NECİP FAZIL KISAKÜREK


MESLEĞİ: Edebiyatçı - Aydınlatıcı - Düşünür. 

KÖKÜ: Kayıtlı bir şecereyle, Alâüddevle devrinin Şeyhülislâmı Mevlâna Bektût Hazretlerine dayanan ve Osmanoğullarından daha eski bir familya olan Dülkadiroğullarına bağlı "Kısakürekler" soyuna mensuptur.

DOĞUMU:    26 Mayıs 1905de, Perşembe günü sabaha karşı, İstanbul'da büyük bir konakta doğdu.

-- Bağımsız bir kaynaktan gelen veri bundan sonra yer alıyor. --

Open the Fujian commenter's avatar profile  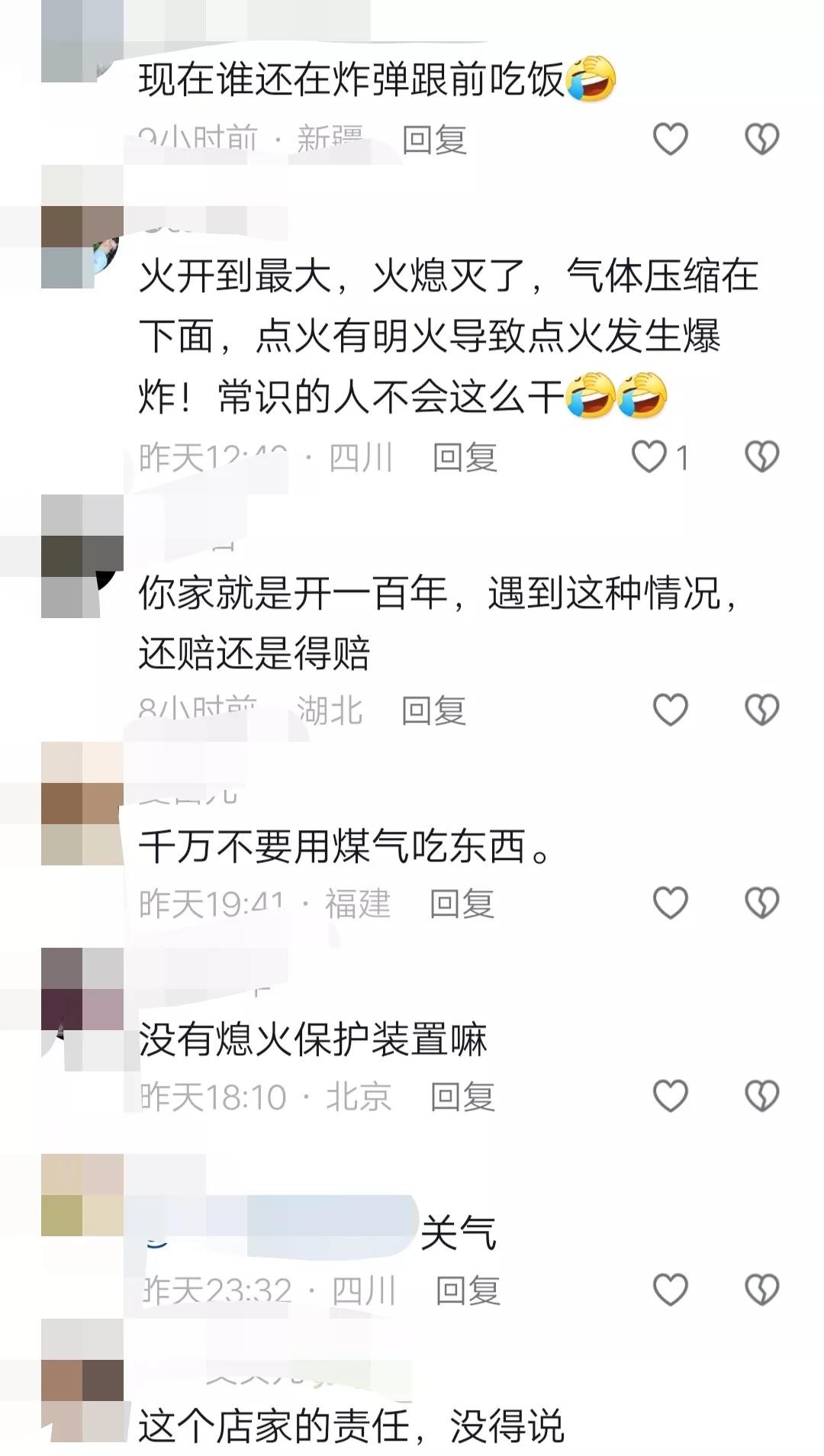click(82, 803)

ÇOCUKLUĞU: Maraş’lı bir soydan gelen Necip Fazıl'ın çocukluğu, mahkeme reisliğinden emekli büyük babasının İstanbul Çemberlitaş'ta ki konağında geçti.

ÖĞRENİMİ:   İlk ve orta öğrenimini, Amerikan ve Fransız kolejleri ile Bahriye Mektebi'nde (Askeri Deniz Lisesi) tamamladı.

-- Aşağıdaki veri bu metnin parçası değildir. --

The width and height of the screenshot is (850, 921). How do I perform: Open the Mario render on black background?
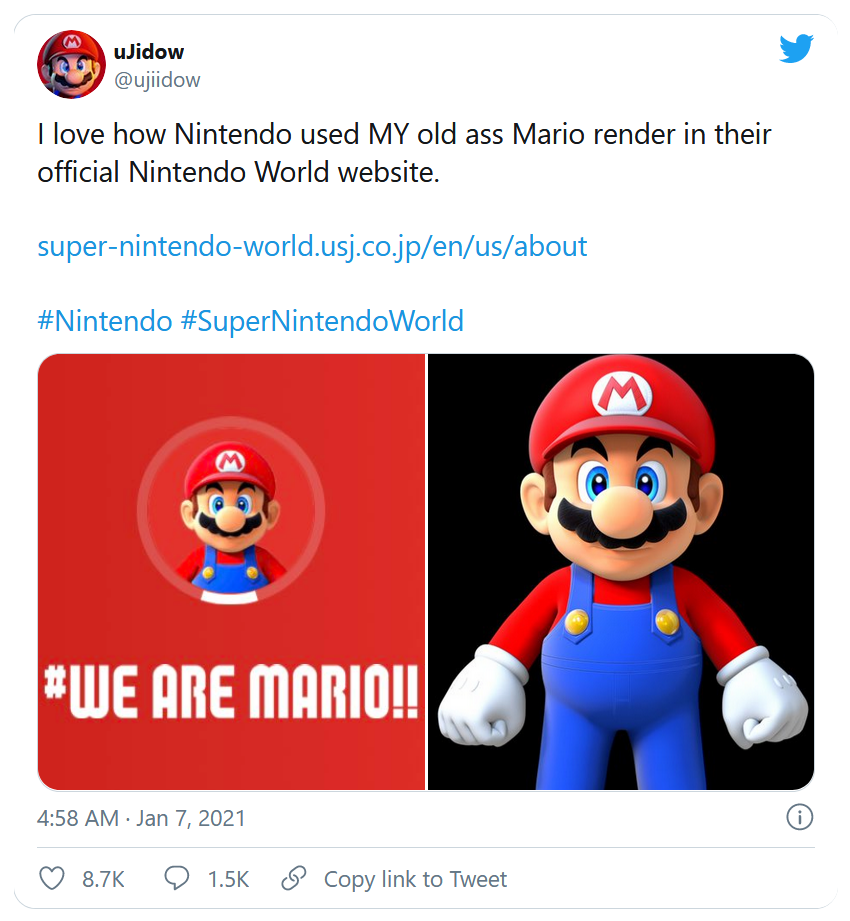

HOCALARI: Lisedeki hocaları arasında dönemin ünlülerinden Yahya Kemal, Ahmet Hamdi (Akseki), İbrahim Aşki gibi isimler vardı.

DEVLET
FIRANSAYA GÖNDERDİ

ÜNİVERSİTE: İstanbul Edebiyat Fakültesi Felsefe Bölümü'nü bitirdikten (1924) sonra gönderildiği Fransa'da Sorbonne Üniversitesi Felsefe Bölümünde okudu.

KARMAŞIK HAYAT

Gençliğinde Fıransa'da bohem*  hayatı yaşayıp, her türlü sanat çevresinde bulundu.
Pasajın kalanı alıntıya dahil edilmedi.